§ Input for this task:
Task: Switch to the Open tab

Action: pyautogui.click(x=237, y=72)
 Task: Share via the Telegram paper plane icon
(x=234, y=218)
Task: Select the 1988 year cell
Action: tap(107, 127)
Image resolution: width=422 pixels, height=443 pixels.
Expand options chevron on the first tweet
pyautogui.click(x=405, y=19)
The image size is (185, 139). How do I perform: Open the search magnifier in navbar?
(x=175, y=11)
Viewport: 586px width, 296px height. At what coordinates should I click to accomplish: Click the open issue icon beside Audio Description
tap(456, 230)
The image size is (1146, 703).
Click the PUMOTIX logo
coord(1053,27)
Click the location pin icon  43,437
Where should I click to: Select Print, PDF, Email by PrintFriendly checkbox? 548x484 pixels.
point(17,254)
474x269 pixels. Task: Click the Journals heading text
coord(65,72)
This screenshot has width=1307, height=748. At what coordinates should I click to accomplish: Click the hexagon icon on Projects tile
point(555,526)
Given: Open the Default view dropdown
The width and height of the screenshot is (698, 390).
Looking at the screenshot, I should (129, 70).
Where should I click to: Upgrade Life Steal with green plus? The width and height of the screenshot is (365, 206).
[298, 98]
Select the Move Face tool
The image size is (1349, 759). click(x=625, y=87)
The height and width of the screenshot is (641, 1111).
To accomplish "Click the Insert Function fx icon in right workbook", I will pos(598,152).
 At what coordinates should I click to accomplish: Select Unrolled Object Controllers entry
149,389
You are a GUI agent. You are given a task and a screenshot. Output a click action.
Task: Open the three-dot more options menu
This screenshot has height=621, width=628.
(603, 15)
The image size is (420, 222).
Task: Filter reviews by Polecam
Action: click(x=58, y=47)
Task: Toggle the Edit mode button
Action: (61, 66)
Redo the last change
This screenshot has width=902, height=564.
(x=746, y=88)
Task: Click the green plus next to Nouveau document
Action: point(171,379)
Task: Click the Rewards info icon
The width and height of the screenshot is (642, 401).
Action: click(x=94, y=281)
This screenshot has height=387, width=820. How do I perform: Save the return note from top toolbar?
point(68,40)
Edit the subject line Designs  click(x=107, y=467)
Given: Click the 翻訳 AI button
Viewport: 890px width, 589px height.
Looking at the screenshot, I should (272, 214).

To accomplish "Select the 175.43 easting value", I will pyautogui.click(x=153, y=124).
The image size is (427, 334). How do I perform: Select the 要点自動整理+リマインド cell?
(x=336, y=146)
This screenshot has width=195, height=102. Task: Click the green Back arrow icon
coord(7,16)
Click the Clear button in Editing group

§ Task prompt:
Give the data back in full, matching it character for character.

§ Task solution:
Task: Switch to the Open tab

Action: pyautogui.click(x=237, y=72)
 Task: Share via the Telegram paper plane icon
(x=234, y=218)
Task: Select the 1988 year cell
Action: tap(107, 127)
Image resolution: width=422 pixels, height=443 pixels.
Expand options chevron on the first tweet
pyautogui.click(x=405, y=19)
The image size is (185, 139). How do I perform: Open the search magnifier in navbar?
(x=175, y=11)
Viewport: 586px width, 296px height. At what coordinates should I click to accomplish: Click the open issue icon beside Audio Description
tap(456, 230)
The image size is (1146, 703).
Click the PUMOTIX logo
coord(1053,27)
Click the location pin icon  43,437
Where should I click to: Select Print, PDF, Email by PrintFriendly checkbox? 548x484 pixels.
point(17,254)
474x269 pixels. Task: Click the Journals heading text
coord(65,72)
This screenshot has width=1307, height=748. At what coordinates should I click to accomplish: Click the hexagon icon on Projects tile
point(555,526)
Given: Open the Default view dropdown
The width and height of the screenshot is (698, 390).
Looking at the screenshot, I should (129, 70).
Where should I click to: Upgrade Life Steal with green plus? The width and height of the screenshot is (365, 206).
[298, 98]
Select the Move Face tool
The image size is (1349, 759). click(x=625, y=87)
The height and width of the screenshot is (641, 1111).
To accomplish "Click the Insert Function fx icon in right workbook", I will pos(598,152).
 At what coordinates should I click to accomplish: Select Unrolled Object Controllers entry
149,389
You are a GUI agent. You are given a task and a screenshot. Output a click action.
Task: Open the three-dot more options menu
This screenshot has height=621, width=628.
(603, 15)
The image size is (420, 222).
Task: Filter reviews by Polecam
Action: click(x=58, y=47)
Task: Toggle the Edit mode button
Action: (61, 66)
Redo the last change
This screenshot has width=902, height=564.
(x=746, y=88)
Task: Click the green plus next to Nouveau document
Action: point(171,379)
Task: Click the Rewards info icon
The width and height of the screenshot is (642, 401).
Action: click(x=94, y=281)
This screenshot has height=387, width=820. How do I perform: Save the return note from top toolbar?
point(68,40)
Edit the subject line Designs  click(x=107, y=467)
Given: Click the 翻訳 AI button
Viewport: 890px width, 589px height.
Looking at the screenshot, I should (272, 214).

To accomplish "Select the 175.43 easting value", I will pyautogui.click(x=153, y=124).
The image size is (427, 334). How do I perform: Select the 要点自動整理+リマインド cell?
(x=336, y=146)
This screenshot has width=195, height=102. Task: Click the green Back arrow icon
coord(7,16)
Click the Clear button in Editing group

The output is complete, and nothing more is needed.